I even mentioned it in the release team meeting again on Friday.  That's 
because when you submit a print job to the printers.mit.edu system, any 
one of four servers will take the job, then bounce the jobs internally to 
the final server (the one in Hesiod) for spooling to the printer.  This 
way, there aren't multiple servers trying to compete to send a job to the 
same printer and there is a single server against which you can point 
clients like lprm and cancel(*) to abort your jobs.

I can make the server short names work.  I just put in the changes into 
the CUPS configuration files and it should take effect by 11 today (I'll 
just let the normal restarts take the changes).  After that, you should be 
able to point to sawmill and not to sawmill.mit.edu and what not. 
Pointing to printers for queue operators will not work and will probably 
never work because I can't make all six CUPS servers cognizant of all the 
spooled jobs in all the queues on all six servers at once.  If CUPS had a 
real cluster mode, then that would be totally feasible, but it doesn't. 
It's what's also driving me bonkers for Kerberized printing. So for now, 
we just have to live with the methodology of looking up the queue and 
directing queue operations there (a wrapper would be totes useful and 
would be easy to write).

The (*) is because I see that the Berkeley commands are being deprecated 
slowly in CUPS to de-support Berkeley-style printing.  That writing has 
been on the wall for a while, so if we're teaching users new tricks, I 
suggest that the OLC folks may want to also start practicing their 
SysV-style printing commands like:

lpr = lp
lprm = cancel
lpq = lpstat
lpc move = lpmove
lpc stop = cupsdisable
lpc start = cupsenable
lpc down = cupsreject
lpc up = cupsaccept
lpc holdall = cupsdisable --hold
lpc release = cupsenable --release

I'm sure there are more that I'll think of later.  The lpr/lprm/lpq 
commands are still fully supported, but you'll notice that if you try to 
lpc against a CUPS queue, you'll get a dearth of options since the CUPS 
folks decided that lpc wasn't worth continuing to work.  I'm not sure why 
they did that, but I didn't write the code.

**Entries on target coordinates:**
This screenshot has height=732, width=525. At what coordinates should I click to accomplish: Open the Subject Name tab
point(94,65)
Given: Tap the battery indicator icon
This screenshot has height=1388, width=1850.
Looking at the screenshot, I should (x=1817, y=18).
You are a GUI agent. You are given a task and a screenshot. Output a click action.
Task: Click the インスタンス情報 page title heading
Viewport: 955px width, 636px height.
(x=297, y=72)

...

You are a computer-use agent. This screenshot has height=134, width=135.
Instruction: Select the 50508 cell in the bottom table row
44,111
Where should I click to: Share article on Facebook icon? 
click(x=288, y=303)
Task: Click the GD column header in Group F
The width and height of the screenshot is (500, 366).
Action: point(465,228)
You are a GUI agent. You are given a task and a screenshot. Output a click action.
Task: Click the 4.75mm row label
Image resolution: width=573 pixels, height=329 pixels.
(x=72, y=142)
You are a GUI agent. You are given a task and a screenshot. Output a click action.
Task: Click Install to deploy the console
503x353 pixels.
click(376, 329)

**Tasks for this exercise:**
(1) Answer these questions about the text on CUPS printing:
(a) How many servers can take a job submitted to the printers.mit.edu system?
(b) By what time should the changes to the CUPS configuration files take effect?
(c) Which SysV-style command corresponds to lpq?
(2) Copy the passage of the text on CUPS printing starting at "Pointing to printers" and ending at "but it doesn't.", renaming "servers" to "hosts" wherever it occurs.

**Results of the exercise:**
(1)
(a) Four.
(b) By 11 today.
(c) lpstat.

(2)
Pointing to printers for queue operators will not work and will probably 
never work because I can't make all six CUPS hosts cognizant of all the 
spooled jobs in all the queues on all six hosts at once.  If CUPS had a 
real cluster mode, then that would be totally feasible, but it doesn't.